Kras-p53 IHCC exhibits high basal levels of autophagy and is growth inhibited by chloroquine. A) IHCC cells were infected with a retrovirus expressing GFP-LC3 and grown in complete media with serum and fixed for confocal fluorescence microscopy. These were analyzed for the presence of LC3 dots, representing autophagic vesicles, and quantified. The % of autophagic cells (out of total number of 100 counted) with > 5 foci are shown in the upper right corners of each picture. Below is shown a western blot demonstrating high levels of LC3-II as compared with LC3-I, also consistent with a high level of basal autophagy.

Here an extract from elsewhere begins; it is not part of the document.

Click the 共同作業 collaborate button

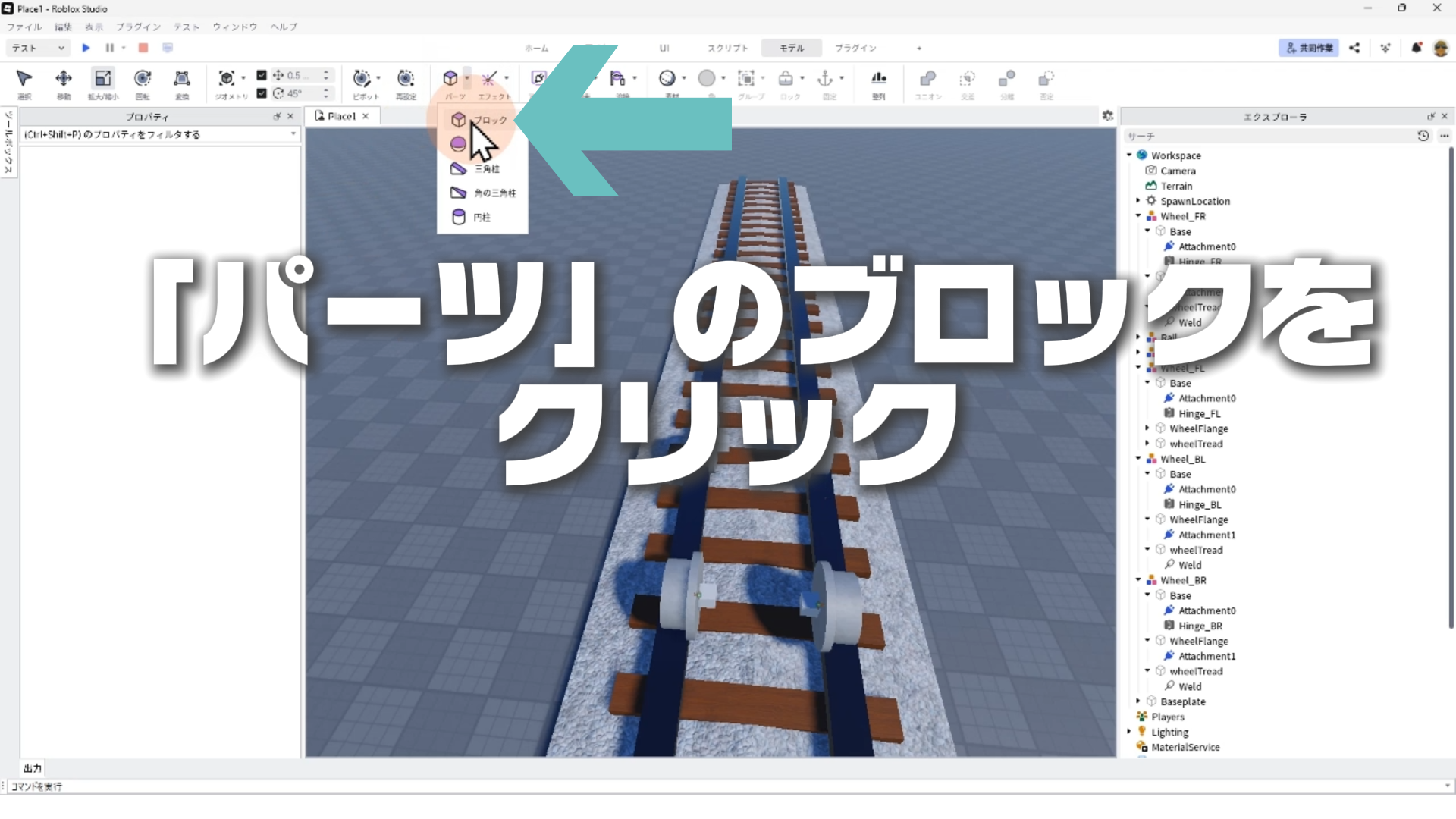(x=1309, y=48)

B) IHCC cells were cultured under normal growth conditions where the total number of LC3 foci was markedly increased in the presence of CQ (error bars are shown, students t-test is used for comparison, p< 0.001 for all cell lines treated). C & D) Growth of IHCC cell lines is inhibited in the presence of CQ p= <0.001 for samples 335, 518, and 339 and p= <0.01 for samples 449 (two-way ANOVA, error bars are shown for all data points, those not evident on the graphs fall within the area encompassed by the triangle or circle data-point). Consistent with a block in autophagic flux induced by CQ treatment we observed that treated lines had an accumulation of LC3-II and induction of p62 as compared with Day 0 control, with the exception of #518 where p62 expression was absent.